Als gevolg van de woorden ‘die worden bestreken door’ heeft de bepaling niet alleen tot gevolg dat DNB activa en passiva voortvloeiend uit één transactie onder een raamovereenkomst niet zal opknippen, maar ook dat zij activa en passiva die voortvloeien uit verschillende transacties onder één raamovereenkomst (dus rechten en verplichtingen van één der partijen) niet zal opsplitsen. De zinsnede ‘met inbegrip van alle door de overeenkomst bestreken transacties en rechten en plichten’ is opgenomen om te voorkomen dat DNB de ene transactie onder een raamovereenkomst wel in het overdrachtsplan opneemt maar een andere niet.

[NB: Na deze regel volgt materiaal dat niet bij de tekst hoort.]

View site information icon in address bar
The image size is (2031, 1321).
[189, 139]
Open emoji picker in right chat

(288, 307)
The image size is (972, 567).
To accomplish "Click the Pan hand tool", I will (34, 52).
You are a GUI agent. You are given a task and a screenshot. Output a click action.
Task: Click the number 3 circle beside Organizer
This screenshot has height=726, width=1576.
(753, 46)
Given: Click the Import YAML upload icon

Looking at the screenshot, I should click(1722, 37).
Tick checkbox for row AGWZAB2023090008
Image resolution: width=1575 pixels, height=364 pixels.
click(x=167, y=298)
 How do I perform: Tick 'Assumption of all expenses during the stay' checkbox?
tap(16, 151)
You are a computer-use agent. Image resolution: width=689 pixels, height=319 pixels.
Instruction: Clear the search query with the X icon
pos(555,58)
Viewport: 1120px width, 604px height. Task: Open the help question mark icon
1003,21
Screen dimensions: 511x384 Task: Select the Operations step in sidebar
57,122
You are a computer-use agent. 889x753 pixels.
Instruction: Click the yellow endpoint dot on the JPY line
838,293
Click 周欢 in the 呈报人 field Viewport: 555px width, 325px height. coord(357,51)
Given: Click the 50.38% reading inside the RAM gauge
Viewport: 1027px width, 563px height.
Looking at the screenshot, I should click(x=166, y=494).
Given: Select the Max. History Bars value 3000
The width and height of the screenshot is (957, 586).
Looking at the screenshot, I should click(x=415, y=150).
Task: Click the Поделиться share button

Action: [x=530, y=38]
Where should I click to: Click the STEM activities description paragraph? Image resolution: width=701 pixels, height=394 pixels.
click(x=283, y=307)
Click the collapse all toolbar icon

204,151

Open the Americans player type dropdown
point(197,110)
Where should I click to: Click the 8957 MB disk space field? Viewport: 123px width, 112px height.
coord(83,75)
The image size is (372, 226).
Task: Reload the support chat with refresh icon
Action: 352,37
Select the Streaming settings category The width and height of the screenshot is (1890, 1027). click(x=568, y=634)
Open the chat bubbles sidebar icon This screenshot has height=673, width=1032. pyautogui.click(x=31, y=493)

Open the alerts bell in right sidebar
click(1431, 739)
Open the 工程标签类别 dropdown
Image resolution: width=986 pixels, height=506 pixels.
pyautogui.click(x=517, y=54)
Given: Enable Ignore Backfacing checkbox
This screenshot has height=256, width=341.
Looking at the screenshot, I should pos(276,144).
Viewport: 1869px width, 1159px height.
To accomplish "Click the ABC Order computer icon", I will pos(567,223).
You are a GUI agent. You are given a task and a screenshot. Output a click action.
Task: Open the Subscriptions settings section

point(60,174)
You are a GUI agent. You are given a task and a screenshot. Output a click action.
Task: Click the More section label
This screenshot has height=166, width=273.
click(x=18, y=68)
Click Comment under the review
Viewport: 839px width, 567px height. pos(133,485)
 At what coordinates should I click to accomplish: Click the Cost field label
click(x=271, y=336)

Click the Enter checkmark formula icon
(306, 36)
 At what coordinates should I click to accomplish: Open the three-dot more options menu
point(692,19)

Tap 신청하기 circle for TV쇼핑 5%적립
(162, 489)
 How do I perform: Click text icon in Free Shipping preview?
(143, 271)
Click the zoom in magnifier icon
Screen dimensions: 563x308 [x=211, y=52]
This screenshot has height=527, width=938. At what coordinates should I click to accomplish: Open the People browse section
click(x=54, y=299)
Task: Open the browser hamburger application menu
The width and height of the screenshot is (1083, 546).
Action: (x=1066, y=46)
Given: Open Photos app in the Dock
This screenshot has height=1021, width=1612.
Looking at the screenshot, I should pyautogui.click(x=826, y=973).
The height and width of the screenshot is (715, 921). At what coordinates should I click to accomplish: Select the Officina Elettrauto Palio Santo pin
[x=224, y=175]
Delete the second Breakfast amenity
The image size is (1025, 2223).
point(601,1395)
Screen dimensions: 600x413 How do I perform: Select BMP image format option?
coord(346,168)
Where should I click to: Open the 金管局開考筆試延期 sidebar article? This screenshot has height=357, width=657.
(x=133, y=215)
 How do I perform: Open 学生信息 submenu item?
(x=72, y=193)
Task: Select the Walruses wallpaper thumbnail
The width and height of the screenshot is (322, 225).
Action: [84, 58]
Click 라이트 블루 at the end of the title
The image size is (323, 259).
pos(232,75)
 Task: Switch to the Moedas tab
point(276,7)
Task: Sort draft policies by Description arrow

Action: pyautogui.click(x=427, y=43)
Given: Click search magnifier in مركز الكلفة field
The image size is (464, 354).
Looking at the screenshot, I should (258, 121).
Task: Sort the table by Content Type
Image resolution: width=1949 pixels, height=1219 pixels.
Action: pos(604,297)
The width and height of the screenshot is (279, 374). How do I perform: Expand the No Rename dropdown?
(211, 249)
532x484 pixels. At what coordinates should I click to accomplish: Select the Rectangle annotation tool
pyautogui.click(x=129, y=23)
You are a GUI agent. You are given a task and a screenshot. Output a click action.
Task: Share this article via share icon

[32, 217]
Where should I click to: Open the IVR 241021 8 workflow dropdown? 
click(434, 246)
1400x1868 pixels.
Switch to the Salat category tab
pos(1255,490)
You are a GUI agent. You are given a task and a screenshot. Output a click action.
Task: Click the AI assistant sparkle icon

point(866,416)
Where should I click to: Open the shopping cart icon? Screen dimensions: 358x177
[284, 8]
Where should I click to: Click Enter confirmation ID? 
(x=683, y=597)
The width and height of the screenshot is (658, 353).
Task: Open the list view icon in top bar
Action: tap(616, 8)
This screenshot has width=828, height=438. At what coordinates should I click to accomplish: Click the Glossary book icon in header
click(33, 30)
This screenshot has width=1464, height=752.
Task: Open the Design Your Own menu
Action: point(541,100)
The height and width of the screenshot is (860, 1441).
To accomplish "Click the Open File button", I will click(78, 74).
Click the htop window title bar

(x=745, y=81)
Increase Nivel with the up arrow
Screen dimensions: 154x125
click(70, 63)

De tweede zin van artikel 3 waarborgt dat aan de wederpartij van de probleeminstelling toekomende nevenrechten tot zekerheid van een op de overnemer overgegane schuld strekkende zekerheidsrechten en voorrechten, ook in het overdrachtsplan worden opgenomen. Hiermee wordt beoogd onder andere een oplossing te geven voor de situatie dat door een probleeminstelling of door een third party security provider door middel van een separate pandakte of een separate financiëlezekerheidsovereenkomst tot verpanding zekerheid is verschaft op aan de probleeminstelling of aan de third party security provider toebehorende goederen en dat de raamovereenkomst in zijn geheel wordt overgedragen aan een derde, bijvoorbeeld een overbruggingsinstelling.

Voor de goede orde wordt opgemerkt dat ook rechten, inclusief zekerheidsrechten en verplichtingen naar buitenlands recht onder artikel 3 vallen. Ook een verrekenbeding dat niet valt onder artikel 7:51, onder i BW, maar wel onder een buitenlands recht, valt onder dit artikel.

De Nederlandsche Bank N.V., A.J. Kellermann, directeur.